* _Brief_
Where the line containing "Where should I" appears below, begin there and reproduce each line exactly through the last one, omitting pictures.

* _Source data_
● ● ● ● ●

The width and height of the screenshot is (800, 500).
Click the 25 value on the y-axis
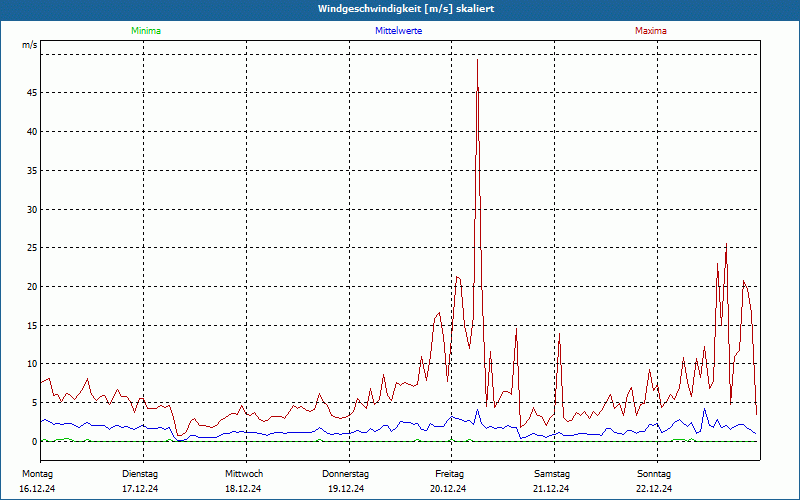[x=31, y=248]
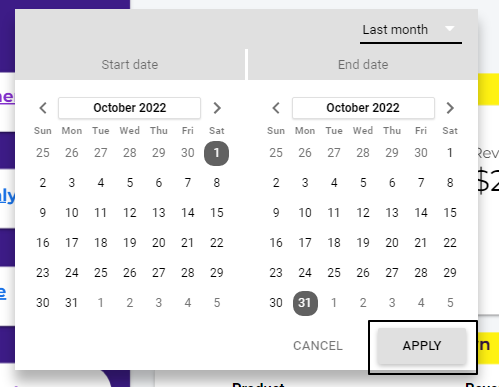
Task: Open the Last month preset dropdown
Action: pos(411,30)
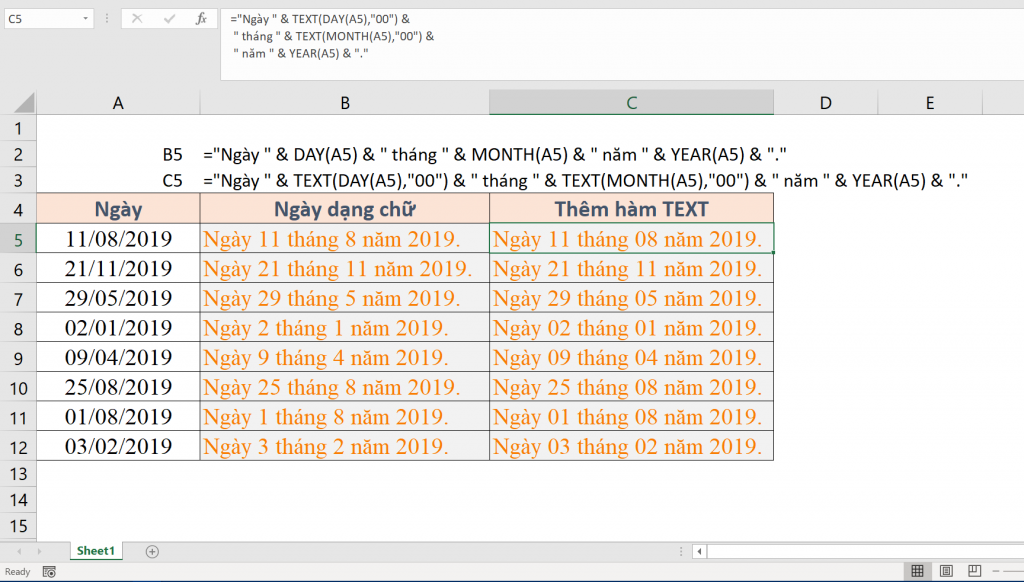Image resolution: width=1024 pixels, height=582 pixels.
Task: Open the Name Box dropdown arrow
Action: [x=84, y=17]
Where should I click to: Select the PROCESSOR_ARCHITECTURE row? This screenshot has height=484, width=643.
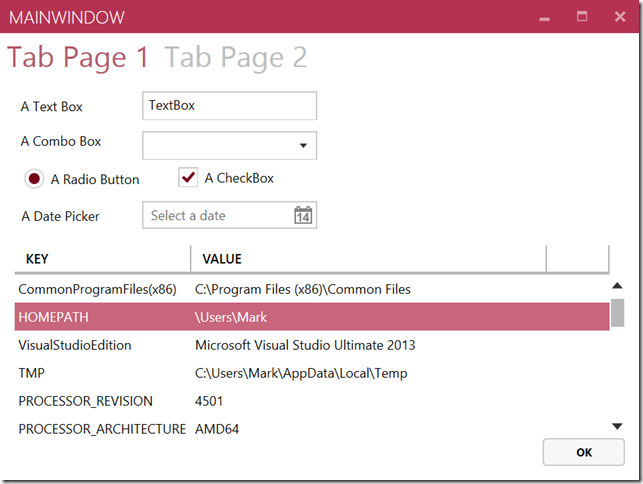click(311, 429)
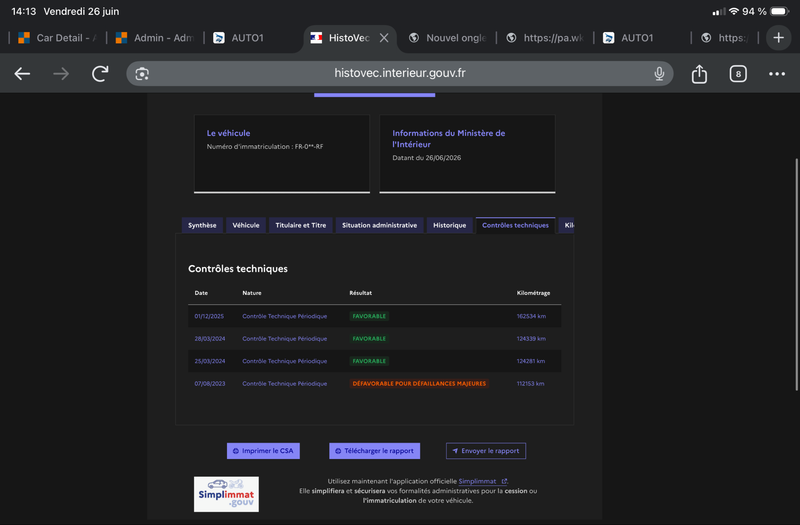The image size is (800, 525).
Task: Go back with the browser back arrow
Action: [x=22, y=74]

● ● ● ● ●

* _Exercise answer_
Where should I click to: Select the PROCESSOR_ARCHITECTURE row? This screenshot has height=484, width=643.
click(311, 429)
The image size is (800, 525).
Task: Go back with the browser back arrow
Action: [x=22, y=74]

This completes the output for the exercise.